Last year, Nvidia provides GRID K1 and GRID K2 GPUs for GPU virtualization. One could run multiple VM sharing the same graphic card to render complex applications. It takes the similar solution of SR-IOV but different approach. VMWare utilizes this GPU virtualization on their products and make the GPU performance in VM almost the same performance on bare-metal machine. Even without vGPU, VMWare’s Fusion still has about 90% of bare-metal performance.
I published an post about hardware virtualzation and SR-IOV last year. In That post, I mentioned that GPU virtualization is supported by Intel’s Iris CPU. Here, I would like to talk about more of GPU virtualization.
Nvidia vGPU – Grid
Nvidia announced Grid K1 and K2 which support OpenGL 4.4、DirectX 11 及 CUDA® 6.0 last year. It is a very interesting design with hardware virtualization support. Although the performance is not as high as the same price of GPU, it is sufficient for many use scenario like desktop applications. According to the result, the performance scales well from single VM to 4 VMs without a significant performance drop. It is very worth to try it out in your server environment to provide multiple desktop environments with close-to-full GPU performance on rendering graphics, such as 3D CAD.
VMware Horizon 
Now, let’s talk about the architecture of VMWare’s solution combining with Nvidia’s vGPU. Nvidia provides an interface API to use vGPU for virtualization. Guest OS will access directly from Nvidia’s driver without knowing other VMs existence. However, in reality, the resource is limited. GPU has limited CUs and memory size. One can only run about 4 VMs on a single card. Like SR-IOV, vGPU has limited virtual PCIE port for binding to VMs.

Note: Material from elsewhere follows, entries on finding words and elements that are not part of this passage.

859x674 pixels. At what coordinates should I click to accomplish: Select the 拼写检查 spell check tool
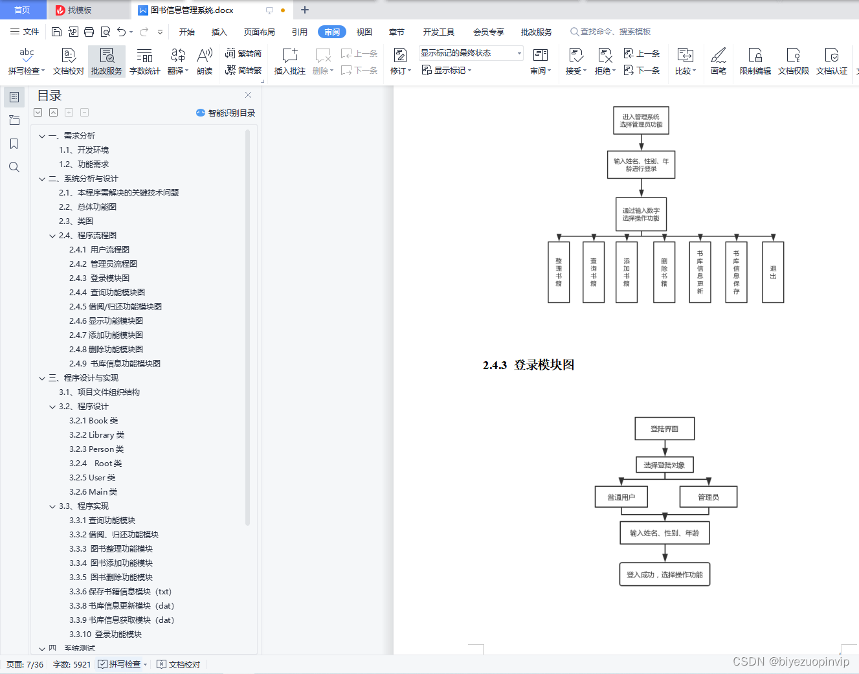click(26, 62)
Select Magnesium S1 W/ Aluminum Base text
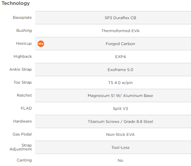 [x=120, y=96]
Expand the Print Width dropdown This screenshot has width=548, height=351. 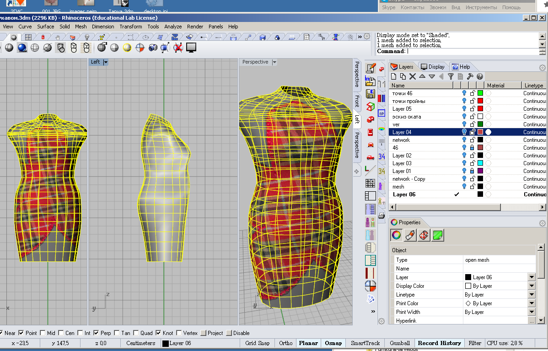point(531,312)
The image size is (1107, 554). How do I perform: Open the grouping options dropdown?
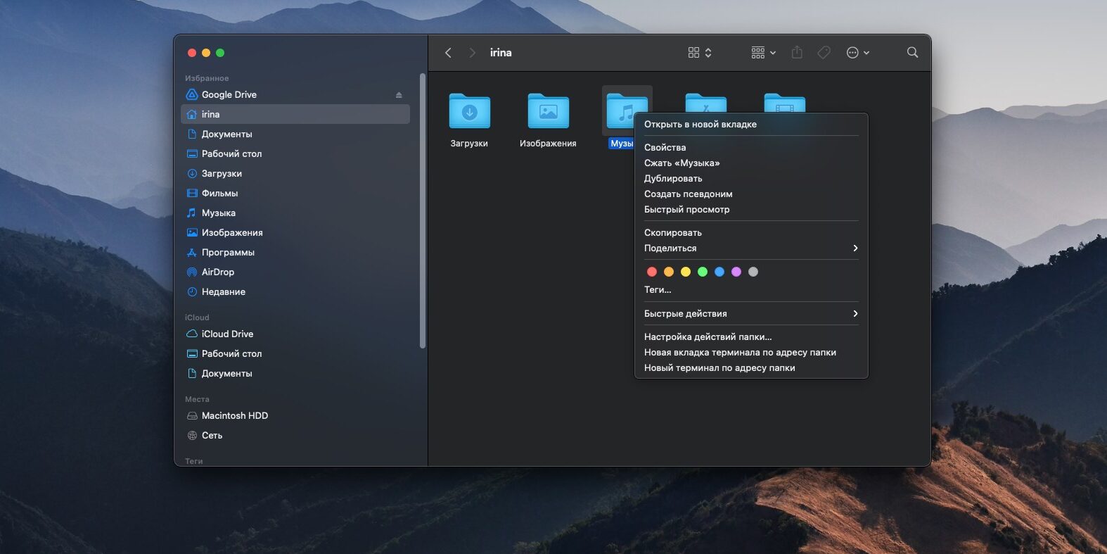[x=763, y=53]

NOTE: The following paragraphs with Italic font are from VMWare’s Blog.
The goal of NVIDIA GRID vGPU with VMware Horizon is to enable the scalable rollout of graphics-rich 2D and 3D desktops across an enterprise. This is accomplished by combining the high performance and scalability of GRID vGPU with flexibility, security and manageability of VMware Horizon. Let’s see how that works.

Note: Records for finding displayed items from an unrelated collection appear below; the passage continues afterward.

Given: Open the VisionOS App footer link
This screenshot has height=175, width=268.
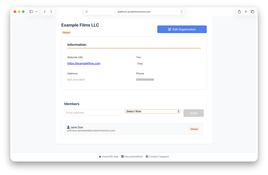Looking at the screenshot, I should tap(109, 157).
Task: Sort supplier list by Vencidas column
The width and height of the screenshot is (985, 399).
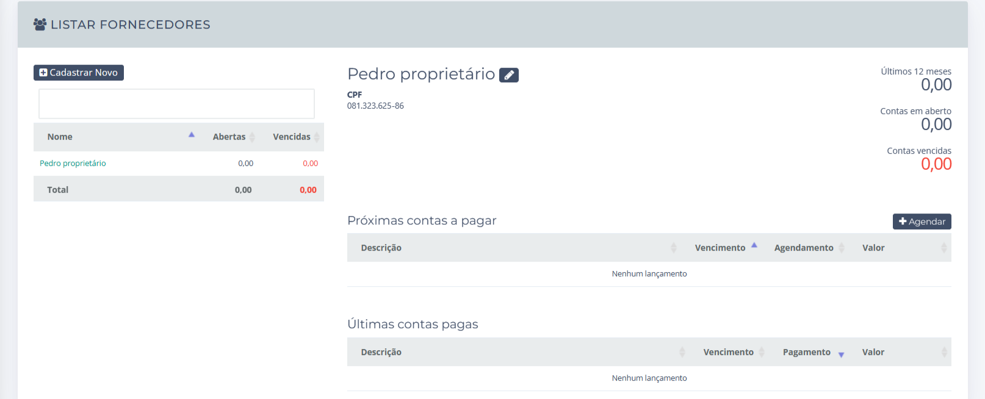Action: [x=291, y=137]
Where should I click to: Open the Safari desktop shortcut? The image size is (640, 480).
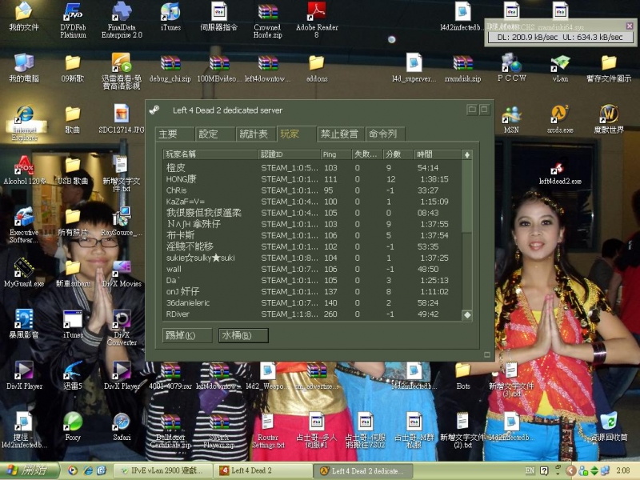click(x=121, y=422)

First, the NVIDIA GRID vGPU Manager is the key component installed on each GRID enabled server and works with vSphere 6 to enable the selection and management of GPU profiles assigned to each user based on the available physical GRID graphics adapter.

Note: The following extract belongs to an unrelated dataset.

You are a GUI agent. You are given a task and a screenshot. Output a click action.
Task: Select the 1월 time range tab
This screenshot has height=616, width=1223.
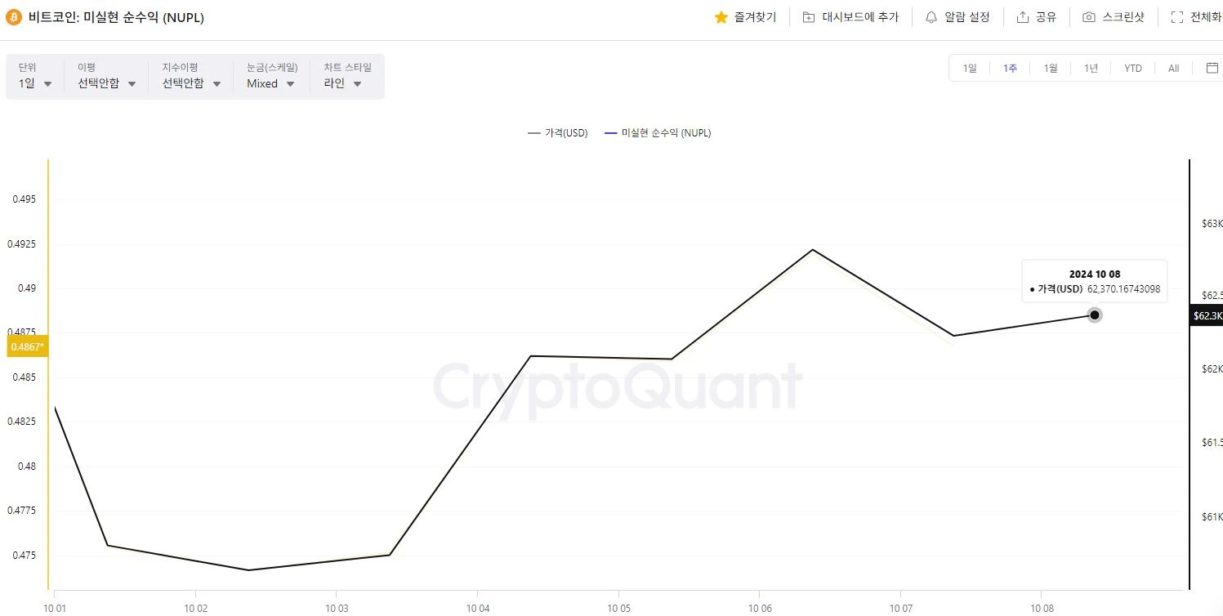click(1051, 68)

Second, vSphere 6 manages the placement of GRID enabled virtual machines on an individual GRID enabled server. vSphere 6 will maximize the performance of each virtual machine by distributing virtual machines across different GPUs when possible.
VMWare Fusion 
On the other hand, VMWare Fusion takes a different approach to the normal situation of desktop/laptop environment. By removing redundant layers of software stacks of using GPU from guest OS to host OS to hardware, VMWare’s Fusion reaches around 90% of bare-metal performance on MAC. It is a breakthrough!! Fusion and Parallel were about the same performance in 2014. The secret sauce is redirecting DriectX API calls to host machine, reducing the software stack of calling rendering API from guest OS. The original path was roughly: call DirectX API(Guest) -> render on virtual GPU(Guest) -> redirect to render engine(X11, etc.) (Host)-> render again on physical GPU(Host). I don’t know the detail implementation of Fusion, but I believe they redirect the DirectX’s API or its low-level rendering API to host’s rendering API. It would be something like this: call DirectX API(Guest) -> render again on physical GPU(Host)
I’m still waiting for parallel’s counter attack. This is a tremendous breakthrough!! I can even play games on MAC without Bootcamp.
All in all, GPU virtualization is very mature. Even hardware does not support virtualization, one could still has an acceptable performance for doing 3D CAD and gaming.